Topiramate is a drug that is used for the treatment of epilepsy as well as migraines. While the data regarding the teratologic effects of topiramate is limited, a study has reported that the malformations resulting from its administration were at a rate of 4.8%, and when administered with other drugs (polytherapy), that number went up to 11.2%. The types of malformations resulting from topiramate include oral clefts and hypospadias, which were 11- and 14-fold higher, respectively, than the control (37). In addition, multiple cases of hypospadias, which is a birth defect of the urethra in males, have been reported for children that were exposed to topiramate in utero (38). The rates of major congenital malformations are different from one study to the next. In a study conducted by Ornoy (29) 9.8% of fetuses were found to have malformation rate, which is double the rate reported by other studies (39,40). Researchers also found that pregnant women that were exposed to topiramate were found to have infants of lower birth weight as well as have a higher rate of spontaneous abortions (41). However, according to current literature, the rate of MCMs with exposure to topiramate is found to be similar to other AEDs.

Vigabatrin is an AED that is used specifically to treat specific refractoriness; its mechanism is to inhibit GABA-transaminase. While it is known that exposure to vigabatrin causes irreversible loss of vision in adult years, there is little research suggesting the consequence of its use in pregnancy. The scarce data available convey inconsistent findings of monotherapy exposure of vigabatrin (41).

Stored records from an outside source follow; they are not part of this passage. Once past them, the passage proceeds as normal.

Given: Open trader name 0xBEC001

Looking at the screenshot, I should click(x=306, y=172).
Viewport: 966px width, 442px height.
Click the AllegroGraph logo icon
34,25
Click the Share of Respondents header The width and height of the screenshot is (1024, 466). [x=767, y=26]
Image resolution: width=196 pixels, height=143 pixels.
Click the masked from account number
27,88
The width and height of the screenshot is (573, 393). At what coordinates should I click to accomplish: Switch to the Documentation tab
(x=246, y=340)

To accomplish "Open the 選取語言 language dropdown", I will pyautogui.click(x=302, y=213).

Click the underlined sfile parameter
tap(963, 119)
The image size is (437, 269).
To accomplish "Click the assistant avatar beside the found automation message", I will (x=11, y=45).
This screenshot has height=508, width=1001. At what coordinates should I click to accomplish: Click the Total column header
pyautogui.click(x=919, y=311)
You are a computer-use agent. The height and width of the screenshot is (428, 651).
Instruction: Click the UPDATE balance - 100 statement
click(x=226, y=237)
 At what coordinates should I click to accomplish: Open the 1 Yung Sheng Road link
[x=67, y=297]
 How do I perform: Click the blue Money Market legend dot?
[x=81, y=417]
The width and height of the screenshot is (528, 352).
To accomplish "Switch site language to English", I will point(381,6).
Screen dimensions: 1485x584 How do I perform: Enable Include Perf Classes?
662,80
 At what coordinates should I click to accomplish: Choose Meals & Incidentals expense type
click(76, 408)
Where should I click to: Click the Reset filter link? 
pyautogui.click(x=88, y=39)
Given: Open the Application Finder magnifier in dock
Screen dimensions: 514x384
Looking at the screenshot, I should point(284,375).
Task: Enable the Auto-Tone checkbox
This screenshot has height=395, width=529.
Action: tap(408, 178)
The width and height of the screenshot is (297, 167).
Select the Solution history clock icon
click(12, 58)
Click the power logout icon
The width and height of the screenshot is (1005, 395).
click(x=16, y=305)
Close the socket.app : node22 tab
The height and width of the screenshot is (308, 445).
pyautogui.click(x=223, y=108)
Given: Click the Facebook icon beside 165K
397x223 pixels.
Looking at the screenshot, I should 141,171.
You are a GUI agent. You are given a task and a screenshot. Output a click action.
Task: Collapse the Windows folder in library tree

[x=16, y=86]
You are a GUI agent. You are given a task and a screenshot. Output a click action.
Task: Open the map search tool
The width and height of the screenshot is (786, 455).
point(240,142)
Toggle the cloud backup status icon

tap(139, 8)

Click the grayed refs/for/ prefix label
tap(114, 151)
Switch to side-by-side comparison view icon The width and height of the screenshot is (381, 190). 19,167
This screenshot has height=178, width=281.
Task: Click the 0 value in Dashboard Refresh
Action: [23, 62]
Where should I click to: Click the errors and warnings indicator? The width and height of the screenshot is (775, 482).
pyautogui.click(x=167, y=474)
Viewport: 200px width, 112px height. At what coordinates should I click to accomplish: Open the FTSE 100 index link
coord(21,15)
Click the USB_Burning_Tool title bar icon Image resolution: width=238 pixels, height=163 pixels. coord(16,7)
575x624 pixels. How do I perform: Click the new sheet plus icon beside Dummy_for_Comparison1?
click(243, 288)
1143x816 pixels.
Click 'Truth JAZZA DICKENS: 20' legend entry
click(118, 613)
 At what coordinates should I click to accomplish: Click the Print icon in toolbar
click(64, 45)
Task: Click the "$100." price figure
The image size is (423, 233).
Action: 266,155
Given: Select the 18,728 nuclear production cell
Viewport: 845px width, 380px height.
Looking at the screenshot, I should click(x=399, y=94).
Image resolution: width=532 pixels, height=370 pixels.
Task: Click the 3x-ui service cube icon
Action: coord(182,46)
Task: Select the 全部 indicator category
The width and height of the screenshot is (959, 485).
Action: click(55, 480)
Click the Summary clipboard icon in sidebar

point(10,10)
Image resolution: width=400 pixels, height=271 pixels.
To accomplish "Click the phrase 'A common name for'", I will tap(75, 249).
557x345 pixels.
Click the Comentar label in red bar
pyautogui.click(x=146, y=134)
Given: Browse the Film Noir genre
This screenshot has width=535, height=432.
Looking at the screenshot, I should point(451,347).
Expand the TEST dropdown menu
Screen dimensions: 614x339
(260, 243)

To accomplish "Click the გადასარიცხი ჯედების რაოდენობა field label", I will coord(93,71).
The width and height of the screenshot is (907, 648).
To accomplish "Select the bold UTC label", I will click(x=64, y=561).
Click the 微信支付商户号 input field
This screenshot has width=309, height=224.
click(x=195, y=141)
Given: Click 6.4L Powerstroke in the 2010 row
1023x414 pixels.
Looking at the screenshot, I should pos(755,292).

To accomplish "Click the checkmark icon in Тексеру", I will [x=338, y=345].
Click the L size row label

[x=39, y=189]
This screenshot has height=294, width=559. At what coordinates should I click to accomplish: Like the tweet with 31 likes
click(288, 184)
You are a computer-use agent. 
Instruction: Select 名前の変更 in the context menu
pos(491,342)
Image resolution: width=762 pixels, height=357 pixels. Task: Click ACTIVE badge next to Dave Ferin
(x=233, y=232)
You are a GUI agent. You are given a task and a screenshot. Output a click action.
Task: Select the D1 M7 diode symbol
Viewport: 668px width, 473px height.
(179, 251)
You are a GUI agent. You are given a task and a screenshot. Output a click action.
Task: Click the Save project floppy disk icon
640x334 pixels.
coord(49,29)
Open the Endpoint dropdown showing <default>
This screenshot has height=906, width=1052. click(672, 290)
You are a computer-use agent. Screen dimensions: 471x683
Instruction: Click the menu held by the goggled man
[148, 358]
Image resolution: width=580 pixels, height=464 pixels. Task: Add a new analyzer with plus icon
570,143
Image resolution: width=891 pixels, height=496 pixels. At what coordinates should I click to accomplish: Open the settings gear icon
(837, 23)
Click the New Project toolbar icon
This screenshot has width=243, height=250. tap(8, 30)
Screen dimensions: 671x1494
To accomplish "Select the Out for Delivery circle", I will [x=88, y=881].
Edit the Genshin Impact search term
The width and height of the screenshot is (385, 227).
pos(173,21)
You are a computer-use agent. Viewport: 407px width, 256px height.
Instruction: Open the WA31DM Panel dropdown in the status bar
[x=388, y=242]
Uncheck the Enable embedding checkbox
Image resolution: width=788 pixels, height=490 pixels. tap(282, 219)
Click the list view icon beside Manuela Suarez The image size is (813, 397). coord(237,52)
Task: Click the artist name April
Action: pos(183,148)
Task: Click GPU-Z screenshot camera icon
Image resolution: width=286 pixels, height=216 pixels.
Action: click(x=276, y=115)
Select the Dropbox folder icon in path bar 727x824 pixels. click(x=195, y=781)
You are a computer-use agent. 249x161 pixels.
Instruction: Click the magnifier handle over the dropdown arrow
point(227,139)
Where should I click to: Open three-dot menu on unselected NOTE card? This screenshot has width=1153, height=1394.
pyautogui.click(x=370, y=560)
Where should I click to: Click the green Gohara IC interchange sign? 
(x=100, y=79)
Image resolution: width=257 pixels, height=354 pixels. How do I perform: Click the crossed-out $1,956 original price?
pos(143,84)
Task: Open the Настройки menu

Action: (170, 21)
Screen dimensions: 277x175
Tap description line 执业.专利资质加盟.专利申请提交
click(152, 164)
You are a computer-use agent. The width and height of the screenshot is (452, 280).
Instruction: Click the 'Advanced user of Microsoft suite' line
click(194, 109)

It was reported that approximately 15% of fetuses that were exposed to vigabatrin during pregnancy developed congenital malformations. There were some confounding factors in this study, including the fetal exposure to other AEDs. In addition, another study found that exposure to vigabatrin led to the malformation in children (42). However, once again, the women studied were also exposed to other AEDs. Finally, a study conducted by Turanli et al found no implications for children that were exposed to vigabatrin as fetus (43).

Appropriate management of epileptic pregnant women who are administered AEDs is important; seizure frequency may change during times like pregnancy, and both seizures and AEDs can have negative results for the fetus. We evaluated the effects of multiple AEDs including phenobarbital, valproic acid, carbamazepine, lamotrigine, phenytoin and topiramate. Some AEDs, such as valproic acid, are worse for the fetus than others. Newer AEDs, such as lamotrigine, need to be further evaluated in long-term studies for their effect on developing fetuses. Studies done on the use of phenobarbital suggests that it leads to a 4.3% increase in incidences of cleft palates in fetuses. Valproic acid administration was found to lead to neural tube defects, which lead to exencephaly. Study on carbamazepine found that it led to a 10-mm decrease in fetal head circumference. Administration of lamotrigine during pregnancy led to a 2- to 3-fold increase in major malformations. Phenytoin led to a 11% incidence of FHS in fetuses. Topiramate led to oral clefts at a 11-fold higher rate in fetuses. Putting aside valproate, the major congenital malformation rate for pregnant women taking AEDs is generally double that of women not on medication; the risk for women on AEDs for having children with malformations is approximately 4%. Hence, most pregnant women who are being administered AEDs will have no problems. Some ways to decrease the risk of birth defects are the use of folic acid and good obstetric care. Further studies are needed, however, to address cognitive effects of other AEDs; especially if these agents are used in increasing numbers during pregnancy (1,3–5).